◆ TASK TO COMPLETE: As soon as the line containing "You are a GUI" appears in the material below, start returning lines exactly, and end with the line containing "Task: Open the ETH Zurich link".

◆ ENTRIES SHOWN:
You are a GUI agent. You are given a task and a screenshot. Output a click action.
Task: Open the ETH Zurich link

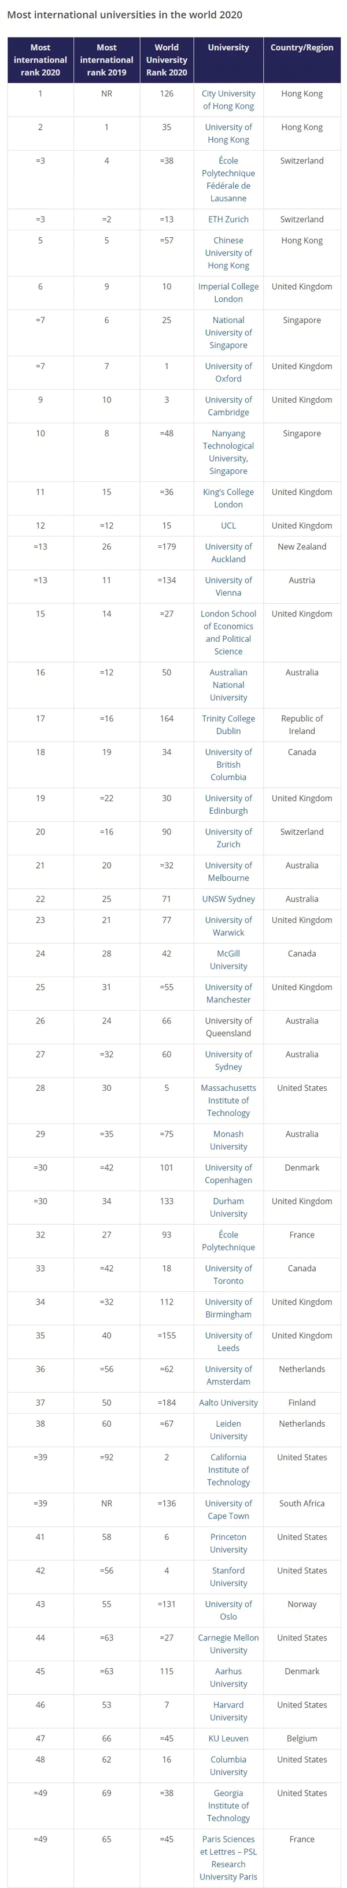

==

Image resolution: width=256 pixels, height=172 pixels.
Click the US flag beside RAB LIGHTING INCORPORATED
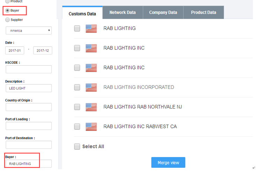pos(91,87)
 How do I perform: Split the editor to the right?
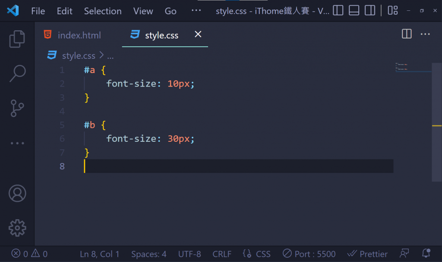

* * *

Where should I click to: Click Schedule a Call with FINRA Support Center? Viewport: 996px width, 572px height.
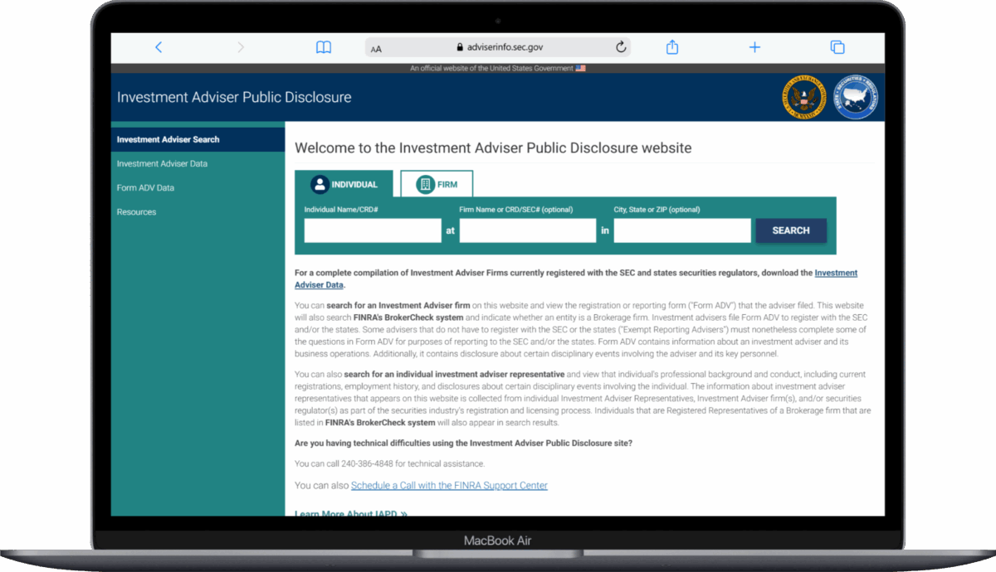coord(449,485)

◆ WRITTEN REPLY:
You are a GUI agent. You are given a task and a screenshot. Output a click action.
Task: Open the ETH Zurich link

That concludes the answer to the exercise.